Remember how we used aws s3 sync to copy all our HTML files to our S3 bucket? Well, the sync command is obviously short for "synchronize" and that means that, more than just a file copy tool, it's primary goal is to bring a local file system into a matching state with the contents of a remote S3 bucket.

So if any files have been added or changed since a previous sync operation, running sync again will add what's new and overwrite what's been changed. Let me show you how that works.

Here's the directory containing our HTML files. I'll make a simple edit to the index.html file that'll be easily visible when we visit the site. Now it's a "fancy NEW site"! Next, I'll simply run the very same sync command we ran earlier, specifying once again that what we're uploading should be publicly readable and that we're referring to this particular AWS account.

aws s3 sync . s3://mysite.thedataproject.net --acl public-read --profile bootstrap

But there is still one more step.
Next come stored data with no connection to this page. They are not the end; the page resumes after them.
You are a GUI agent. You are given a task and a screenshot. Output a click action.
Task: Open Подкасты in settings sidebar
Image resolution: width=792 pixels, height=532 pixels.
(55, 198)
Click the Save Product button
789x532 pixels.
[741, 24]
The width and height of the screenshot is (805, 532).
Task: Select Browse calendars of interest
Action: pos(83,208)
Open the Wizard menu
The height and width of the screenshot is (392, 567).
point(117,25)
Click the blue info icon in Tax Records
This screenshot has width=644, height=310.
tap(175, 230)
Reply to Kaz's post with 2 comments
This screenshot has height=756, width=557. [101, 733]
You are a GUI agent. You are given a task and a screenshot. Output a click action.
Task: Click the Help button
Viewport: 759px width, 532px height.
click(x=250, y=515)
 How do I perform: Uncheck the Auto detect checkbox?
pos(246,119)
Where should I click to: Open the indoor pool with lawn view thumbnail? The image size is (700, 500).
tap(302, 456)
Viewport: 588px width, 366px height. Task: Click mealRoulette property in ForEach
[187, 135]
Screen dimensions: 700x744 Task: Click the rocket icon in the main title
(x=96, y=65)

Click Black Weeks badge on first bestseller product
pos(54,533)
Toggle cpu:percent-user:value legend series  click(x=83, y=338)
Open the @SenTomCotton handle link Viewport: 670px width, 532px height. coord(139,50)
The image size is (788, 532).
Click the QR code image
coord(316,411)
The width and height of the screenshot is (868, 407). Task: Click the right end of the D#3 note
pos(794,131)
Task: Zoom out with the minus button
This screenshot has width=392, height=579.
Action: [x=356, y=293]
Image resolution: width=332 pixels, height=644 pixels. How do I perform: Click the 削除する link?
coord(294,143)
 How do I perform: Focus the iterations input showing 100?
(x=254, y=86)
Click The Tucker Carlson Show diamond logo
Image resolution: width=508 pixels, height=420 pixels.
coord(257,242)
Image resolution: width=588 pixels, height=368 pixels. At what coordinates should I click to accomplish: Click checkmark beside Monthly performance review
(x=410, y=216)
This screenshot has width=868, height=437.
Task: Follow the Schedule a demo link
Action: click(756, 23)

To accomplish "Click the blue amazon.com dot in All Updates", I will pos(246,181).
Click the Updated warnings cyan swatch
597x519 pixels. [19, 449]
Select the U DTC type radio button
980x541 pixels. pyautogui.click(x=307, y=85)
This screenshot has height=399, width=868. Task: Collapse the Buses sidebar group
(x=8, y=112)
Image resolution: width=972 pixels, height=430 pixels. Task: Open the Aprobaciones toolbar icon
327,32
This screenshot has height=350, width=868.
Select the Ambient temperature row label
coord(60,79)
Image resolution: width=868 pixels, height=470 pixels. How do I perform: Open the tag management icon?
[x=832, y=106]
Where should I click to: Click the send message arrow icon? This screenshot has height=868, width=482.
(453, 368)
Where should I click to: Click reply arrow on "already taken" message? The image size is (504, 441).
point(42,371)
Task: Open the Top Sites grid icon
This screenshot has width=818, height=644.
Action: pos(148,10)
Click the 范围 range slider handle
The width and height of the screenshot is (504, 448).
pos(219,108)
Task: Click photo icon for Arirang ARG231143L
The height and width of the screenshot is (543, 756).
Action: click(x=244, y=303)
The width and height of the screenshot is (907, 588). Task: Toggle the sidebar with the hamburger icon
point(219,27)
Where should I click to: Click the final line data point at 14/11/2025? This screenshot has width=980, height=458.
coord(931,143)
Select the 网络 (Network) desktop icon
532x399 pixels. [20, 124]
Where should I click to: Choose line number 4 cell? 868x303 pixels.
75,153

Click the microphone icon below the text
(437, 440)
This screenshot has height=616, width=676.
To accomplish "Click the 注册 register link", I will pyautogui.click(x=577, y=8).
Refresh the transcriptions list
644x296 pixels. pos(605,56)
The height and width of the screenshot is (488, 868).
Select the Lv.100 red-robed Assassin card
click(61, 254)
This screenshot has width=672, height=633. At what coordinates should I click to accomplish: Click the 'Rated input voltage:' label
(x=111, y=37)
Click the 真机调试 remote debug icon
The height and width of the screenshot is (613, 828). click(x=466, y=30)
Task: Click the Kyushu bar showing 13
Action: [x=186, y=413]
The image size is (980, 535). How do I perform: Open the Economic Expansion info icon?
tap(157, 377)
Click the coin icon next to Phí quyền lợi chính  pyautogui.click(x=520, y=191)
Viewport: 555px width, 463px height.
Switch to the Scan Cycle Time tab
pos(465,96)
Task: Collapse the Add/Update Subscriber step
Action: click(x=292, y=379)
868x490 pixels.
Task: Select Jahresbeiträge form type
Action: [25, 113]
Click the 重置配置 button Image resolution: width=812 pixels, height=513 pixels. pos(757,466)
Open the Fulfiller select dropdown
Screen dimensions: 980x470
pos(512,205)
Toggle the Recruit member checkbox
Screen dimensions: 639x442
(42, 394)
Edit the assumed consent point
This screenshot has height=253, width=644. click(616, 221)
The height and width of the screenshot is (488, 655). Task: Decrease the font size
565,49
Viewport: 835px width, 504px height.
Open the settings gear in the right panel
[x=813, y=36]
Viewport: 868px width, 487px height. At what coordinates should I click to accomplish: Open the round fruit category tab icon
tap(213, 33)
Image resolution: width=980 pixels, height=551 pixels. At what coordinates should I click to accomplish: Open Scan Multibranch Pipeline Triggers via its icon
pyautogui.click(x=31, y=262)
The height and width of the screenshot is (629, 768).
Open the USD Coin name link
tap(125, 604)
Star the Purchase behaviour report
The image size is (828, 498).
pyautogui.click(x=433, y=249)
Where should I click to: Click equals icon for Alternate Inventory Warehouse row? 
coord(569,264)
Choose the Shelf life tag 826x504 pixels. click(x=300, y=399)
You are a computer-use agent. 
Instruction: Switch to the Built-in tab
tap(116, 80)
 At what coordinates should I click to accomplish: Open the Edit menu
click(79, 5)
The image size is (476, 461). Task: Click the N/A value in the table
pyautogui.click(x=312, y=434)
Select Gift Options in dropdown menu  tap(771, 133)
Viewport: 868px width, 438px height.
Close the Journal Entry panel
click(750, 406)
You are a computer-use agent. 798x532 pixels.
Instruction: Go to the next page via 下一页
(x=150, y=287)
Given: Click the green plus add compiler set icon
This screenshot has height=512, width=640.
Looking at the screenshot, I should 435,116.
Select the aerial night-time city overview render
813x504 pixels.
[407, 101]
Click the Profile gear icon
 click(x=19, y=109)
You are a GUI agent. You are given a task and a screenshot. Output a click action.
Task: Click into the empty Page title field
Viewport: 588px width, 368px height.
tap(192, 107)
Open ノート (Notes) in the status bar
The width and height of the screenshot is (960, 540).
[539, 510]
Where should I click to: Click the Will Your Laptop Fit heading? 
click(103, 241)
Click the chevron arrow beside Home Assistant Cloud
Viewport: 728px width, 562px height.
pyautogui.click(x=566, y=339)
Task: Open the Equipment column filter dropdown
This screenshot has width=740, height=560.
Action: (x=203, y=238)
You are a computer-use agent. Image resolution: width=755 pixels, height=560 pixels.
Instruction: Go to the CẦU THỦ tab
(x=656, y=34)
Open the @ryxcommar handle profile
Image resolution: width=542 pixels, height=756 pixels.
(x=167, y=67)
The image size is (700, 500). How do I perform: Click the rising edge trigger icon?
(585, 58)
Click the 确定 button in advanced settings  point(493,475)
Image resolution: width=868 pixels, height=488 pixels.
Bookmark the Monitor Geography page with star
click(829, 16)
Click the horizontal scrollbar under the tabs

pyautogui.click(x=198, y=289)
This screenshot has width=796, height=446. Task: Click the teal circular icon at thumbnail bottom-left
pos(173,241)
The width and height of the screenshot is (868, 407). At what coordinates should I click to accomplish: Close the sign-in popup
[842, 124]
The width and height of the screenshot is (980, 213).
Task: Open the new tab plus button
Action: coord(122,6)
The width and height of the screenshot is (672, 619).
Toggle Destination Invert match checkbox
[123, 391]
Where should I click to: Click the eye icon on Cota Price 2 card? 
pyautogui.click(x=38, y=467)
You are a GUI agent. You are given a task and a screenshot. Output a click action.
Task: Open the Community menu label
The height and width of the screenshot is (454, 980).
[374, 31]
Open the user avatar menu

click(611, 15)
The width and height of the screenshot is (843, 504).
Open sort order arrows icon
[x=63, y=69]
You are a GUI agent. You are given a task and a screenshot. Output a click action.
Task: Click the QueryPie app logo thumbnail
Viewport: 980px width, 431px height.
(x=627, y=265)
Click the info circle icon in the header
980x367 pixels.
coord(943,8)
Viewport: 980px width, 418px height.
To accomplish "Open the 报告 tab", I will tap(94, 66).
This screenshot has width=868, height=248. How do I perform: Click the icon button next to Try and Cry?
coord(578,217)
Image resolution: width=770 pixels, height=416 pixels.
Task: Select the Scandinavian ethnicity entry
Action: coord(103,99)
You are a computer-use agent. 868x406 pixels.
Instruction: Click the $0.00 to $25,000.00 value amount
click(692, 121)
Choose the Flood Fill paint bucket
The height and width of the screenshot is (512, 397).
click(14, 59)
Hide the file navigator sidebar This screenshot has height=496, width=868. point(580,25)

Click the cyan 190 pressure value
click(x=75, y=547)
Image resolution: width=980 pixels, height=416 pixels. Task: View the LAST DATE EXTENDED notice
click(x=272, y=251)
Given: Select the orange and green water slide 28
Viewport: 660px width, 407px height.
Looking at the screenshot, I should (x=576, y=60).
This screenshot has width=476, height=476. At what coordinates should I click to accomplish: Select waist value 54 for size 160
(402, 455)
You see, since CloudFront caches images of our files at their global edge locations, it might be hours before those caches are updated. If you want your users to get instant access to your newest update, you'll need to force CloudFront to flush their cache and make fresh requests to the origin S3 bucket.

How do we force CloudFront to flush the cache? By creating an invalidation. But before we can do that, we'll need the distribution ID. For that, I'll run a list-distributions command. There's a lot of output here, but you could either filter for the specific distribution you're after, or just scroll back up until you find it. Once you're sure you've got the right one, copy the ID. Then simply paste the ID into your invalidation command - which will look like this.

aws cloudfront list-distributions --profile bootstrap
aws cloudfront create-invalidation \
   --distribution-id E349BSG9XP3JW \
   --paths "/*" \
   --profile bootstrap

That sure seemed to work. Let's head over to the browser to make sure. I'll refresh the page and...yup! We're on the very latest, cutting-edge version of our website. Success!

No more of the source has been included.